#### EXTRACTO PROPORCIONADO
========

Existen, felizmente, antídotos, recursos imprevistos contra la confusión o la polución anímica. A poca distancia de mi casa, en el edificio ligeramente babilónico, ahora remozado, de la Biblioteca Nacional, se conmemoran los cien años de la Academia Chilena de la Lengua. Rubén Darío, si no recuerdo mal, le pedía al Señor que lo librara de las epidemias y las academias. Sin embargo, en tiempos difíciles (parafraseando a otro poeta), uno llega a descubrir que las academias sirven. E incluso los diccionarios, esos libracos polvorientos, de reputación más bien antipoética.
El representante de la Real Academia Española en los actos conmemorativos, don Valentín García de Yebra, basa parte de su discurso de saludo en una interpretación de la Oda al Diccionario de Pablo Neruda. Regreso a mi estudio, releo la Oda y recurro de inmediato a los "magnánimos graneros", como dice el poeta, de una Enciclopedia del Idioma. El lector chileno y sobre todo el santiaguino, el habitante de la nube de smog, que tiene el oído habituado a la sordina de las discusiones de nuestro cuadrilátero central, adivinará fácilmente las palabras que he buscado.

========

#### DATOS EN BRUTO
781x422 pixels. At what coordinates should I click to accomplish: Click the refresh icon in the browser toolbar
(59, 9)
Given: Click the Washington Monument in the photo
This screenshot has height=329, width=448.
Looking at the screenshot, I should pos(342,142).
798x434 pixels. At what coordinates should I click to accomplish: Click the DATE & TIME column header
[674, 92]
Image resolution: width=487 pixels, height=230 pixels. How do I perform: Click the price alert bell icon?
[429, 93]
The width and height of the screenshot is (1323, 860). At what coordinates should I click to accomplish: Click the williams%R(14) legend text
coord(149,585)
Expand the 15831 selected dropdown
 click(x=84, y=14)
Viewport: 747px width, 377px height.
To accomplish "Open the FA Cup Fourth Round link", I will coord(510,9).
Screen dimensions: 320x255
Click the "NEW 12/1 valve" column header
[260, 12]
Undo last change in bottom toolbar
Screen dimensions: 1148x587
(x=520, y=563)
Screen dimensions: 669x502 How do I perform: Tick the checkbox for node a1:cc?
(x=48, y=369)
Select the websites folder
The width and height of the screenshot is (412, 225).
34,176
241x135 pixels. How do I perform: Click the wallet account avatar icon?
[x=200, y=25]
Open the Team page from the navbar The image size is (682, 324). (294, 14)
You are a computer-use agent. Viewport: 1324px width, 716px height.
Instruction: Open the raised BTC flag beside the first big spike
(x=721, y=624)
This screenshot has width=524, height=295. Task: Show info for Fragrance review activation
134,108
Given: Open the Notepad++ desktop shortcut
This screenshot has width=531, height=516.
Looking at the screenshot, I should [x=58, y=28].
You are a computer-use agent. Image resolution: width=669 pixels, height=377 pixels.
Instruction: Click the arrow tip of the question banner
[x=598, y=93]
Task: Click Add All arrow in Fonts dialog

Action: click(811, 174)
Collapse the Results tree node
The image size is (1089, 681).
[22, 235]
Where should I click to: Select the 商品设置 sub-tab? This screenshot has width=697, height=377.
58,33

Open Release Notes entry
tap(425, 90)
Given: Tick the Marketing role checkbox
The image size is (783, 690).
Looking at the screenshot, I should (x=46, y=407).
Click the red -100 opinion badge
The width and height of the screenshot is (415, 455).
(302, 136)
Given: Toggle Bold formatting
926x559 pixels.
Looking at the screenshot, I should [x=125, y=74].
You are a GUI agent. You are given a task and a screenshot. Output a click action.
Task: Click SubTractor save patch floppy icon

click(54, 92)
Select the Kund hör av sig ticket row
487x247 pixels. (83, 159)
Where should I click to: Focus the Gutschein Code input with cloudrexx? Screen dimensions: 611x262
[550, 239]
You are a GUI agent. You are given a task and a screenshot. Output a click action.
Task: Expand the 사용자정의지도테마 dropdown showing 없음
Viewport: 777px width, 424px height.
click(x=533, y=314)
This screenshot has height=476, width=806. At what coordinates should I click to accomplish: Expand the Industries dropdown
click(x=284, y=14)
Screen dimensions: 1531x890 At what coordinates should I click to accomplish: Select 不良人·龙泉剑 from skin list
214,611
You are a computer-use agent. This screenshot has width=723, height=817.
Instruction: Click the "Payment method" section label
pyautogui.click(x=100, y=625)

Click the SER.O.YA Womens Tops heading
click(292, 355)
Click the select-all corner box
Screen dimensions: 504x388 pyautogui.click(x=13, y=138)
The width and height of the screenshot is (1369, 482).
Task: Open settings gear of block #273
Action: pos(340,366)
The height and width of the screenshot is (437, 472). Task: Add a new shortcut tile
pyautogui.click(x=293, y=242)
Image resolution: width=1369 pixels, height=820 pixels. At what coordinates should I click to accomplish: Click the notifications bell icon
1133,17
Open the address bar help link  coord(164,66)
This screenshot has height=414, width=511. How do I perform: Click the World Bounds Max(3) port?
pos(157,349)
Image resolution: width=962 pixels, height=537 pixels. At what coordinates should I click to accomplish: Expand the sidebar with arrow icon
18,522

========

#### EJERCICIOS POR RESOLVER
1: Transcribe del texto sobre la Academia Chilena de la Lengua el pasaje que va desde "Existen, felizmente, antídotos, recursos" hasta "más bien antipoética.", ambos incluidos.
2: Indica si cada afirmación coincide con el texto sobre la Academia Chilena de la Lengua. Responde sí o no y cita las palabras del texto que lo deciden.
(a) La Biblioteca Nacional está a poca distancia de la casa de quien escribe.
(b) Se conmemoran los cincuenta años de la Academia Chilena de la Lengua.
(c) El discurso de saludo de don Valentín García de Yebra se basa en parte en la Oda al Diccionario de Pablo Neruda.
3: Escribe la continuación del texto sobre la Academia Chilena de la Lengua a partir del punto en que termina.

#### SOLUCIONES DEL EJERCICIO
1:
Existen, felizmente, antídotos, recursos imprevistos contra la confusión o la polución anímica. A poca distancia de mi casa, en el edificio ligeramente babilónico, ahora remozado, de la Biblioteca Nacional, se conmemoran los cien años de la Academia Chilena de la Lengua. Rubén Darío, si no recuerdo mal, le pedía al Señor que lo librara de las epidemias y las academias. Sin embargo, en tiempos difíciles (parafraseando a otro poeta), uno llega a descubrir que las academias sirven. E incluso los diccionarios, esos libracos polvorientos, de reputación más bien antipoética.

2:
(a) Sí: "A poca distancia de mi casa, en el edificio ligeramente babilónico, ahora remozado, de la Biblioteca Nacional".
(b) No: "se conmemoran los cien años de la Academia Chilena de la Lengua".
(c) Sí: "basa parte de su discurso de saludo en una interpretación de la Oda al Diccionario de Pablo Neruda".

3:
Se habla en estos días con insistencia del levantamiento del Estado de Sitio, decretado por el gobierno a comienzos de noviembre del año pasado, y de su reemplazo por el Estado de Emergencia. Parece que algunos escrúpulos de la Administración Reagan, que concede sus avales financieros a la economía criolla, se verían aliviados de este modo. La Constitución Política de 1980, propuesta por el régimen militar y aprobada mediante un plebiscito, determina que en el Estado de Sitio la autoridad puede "suspender" la libertad de expresión y de información y que en el Estado de Emergencia sólo puede "restringirla". Pues bien, el Tribunal Constitucional chileno examina en estos días una misteriosa "ley orgánica sobre estados de excepción", texto que no ha sido entregado al conocimiento de los simples mortales. Los enterados, sin embargo, aseguran que la ley orgánica "interpretará" la Constitución en forma de que las atribuciones de la autoridad durante el Estado de Sitio pasen a regir también durante el Estado de Emergencia en lo que se refiere a los medios de comunicación.
Se supone que así el gobierno podría mejorar su imagen internacional, levantando el Estado de Sitio, sin perder ninguno de sus poderes para controlar la prensa.
Como se ve, por extraño que parezca, el tema del Diccionario y de sus usos y abusos está de rigurosa actualidad en mi tierra. Después de releer la Oda nerudiana, no busqué las palabras "manzano, manzanar o manzanero", ni "caporal, capuchón", ni "captura, capucete, capuchina". No están los tiempos para licencias o extravagancias poéticas. Me fui directamente, como ya lo habrá supuesto el lector avisado, a las palabras "restringir" y "suspender".
Restringir, del latin "restringere": Ceñir, circunscribir, reducir a menores límites.
Suspender: Detener o diferir por algún tiempo una acción u obra.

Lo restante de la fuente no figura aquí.